U. Iowa teaching assistants cautioned about using Facebook with students
Aug. 26, 2008
While Facebook is a networking tool for many college students and their friends, it has also started to blur the line among students and teachers.
Diana Bryant, an admissions counselor in the UI Graduate College, said officials do not have any specific guidelines for how teaching assistants interact with their students via social-networking sites.
The UI also doesn't monitor the personal Facebook pages of UI faculty members.
While guidelines across the board do not exist, some UI departments are independently addressing the issue.

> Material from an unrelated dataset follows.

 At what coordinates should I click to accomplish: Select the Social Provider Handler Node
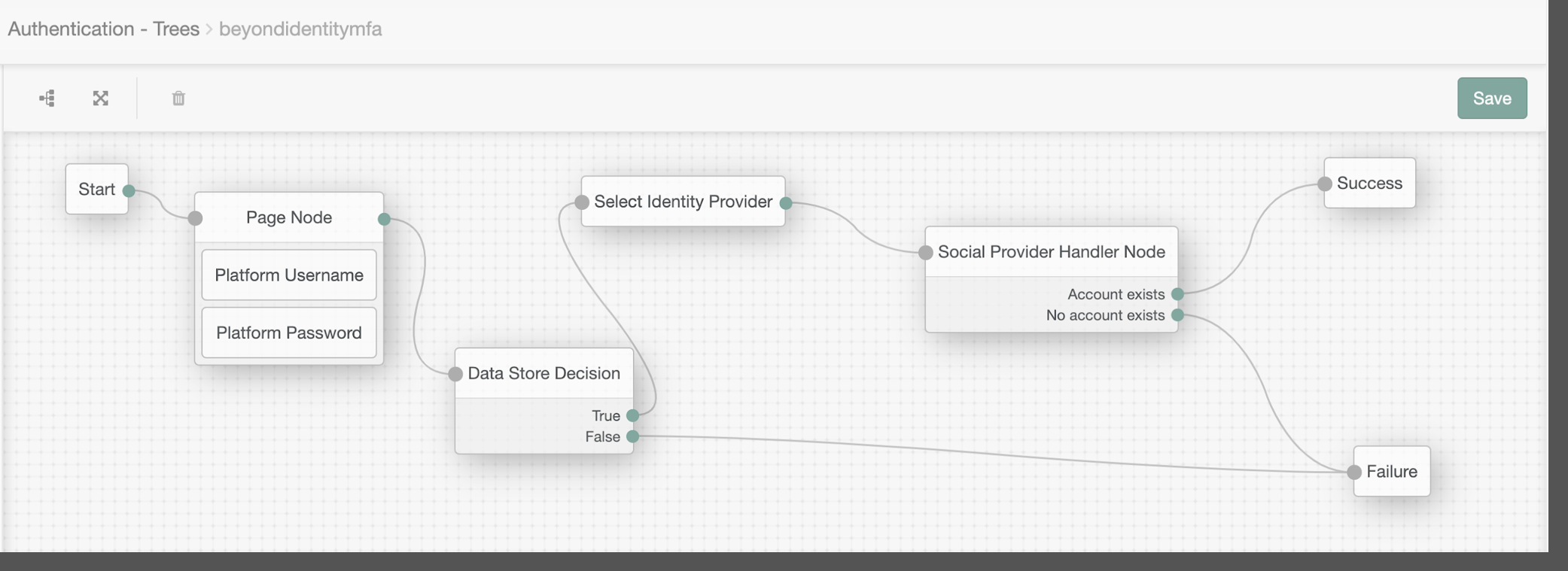[1051, 252]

Megan Knight, a lecturer in the UI rhetoric department who advises rhetoric teaching assistants, said a discussion was held recently among a new group of teaching assistants about the ethics of using Facebook to communicate with their students. The group decided it would not use Facebook and instead use other media to communicate with students, such as the UI's Iowa Courses Online site, ICON.
"ICON is ideal for holding discussions with students," Knight said.
However, she said, the rhetoric department still allows its teaching assistants to have personal Facebook pages.
Eric Conrad, who will be a rhetoric TA this fall, said he has experience with the fuzzy territory of online relationships.
Conrad, a former high-school teacher, had a MySpace account when he taught high school, but he was not friends with any of his students. In fact, the school he taught at asked all teachers to remove their MySpace accounts because of potential conflicts with students.
The UI teaching assistant set up his Facebook account in 2005 after he was accepted to the UI Graduate College. He mainly uses his account to keep in touch with old friends and network.
Conrad said that he is reluctant to accept friend requests or communicate with his students through Facebook, especially when there are so many other options.
"The bottom line is it is just not necessary to use Facebook when you have all these other venues," he said.
Both ICON and the university e-mail accounts are effective ways of talking with students outside of class, he noted.
It would be inappropriate to send a friend request to one of his students, he said, or to accept a friend request from a student. He would be willing to become Facebook friends after the class was over, he said.
Allison Knutson, a recent UI graduate, agrees with Conrad.
She would not have wanted to be friends with any of her teaching assistants, she said - she doesn't want to have an out-of-class relationship with her teaching assistants.
"On a professional level, I don't want to know about their personal lives," Knutson said.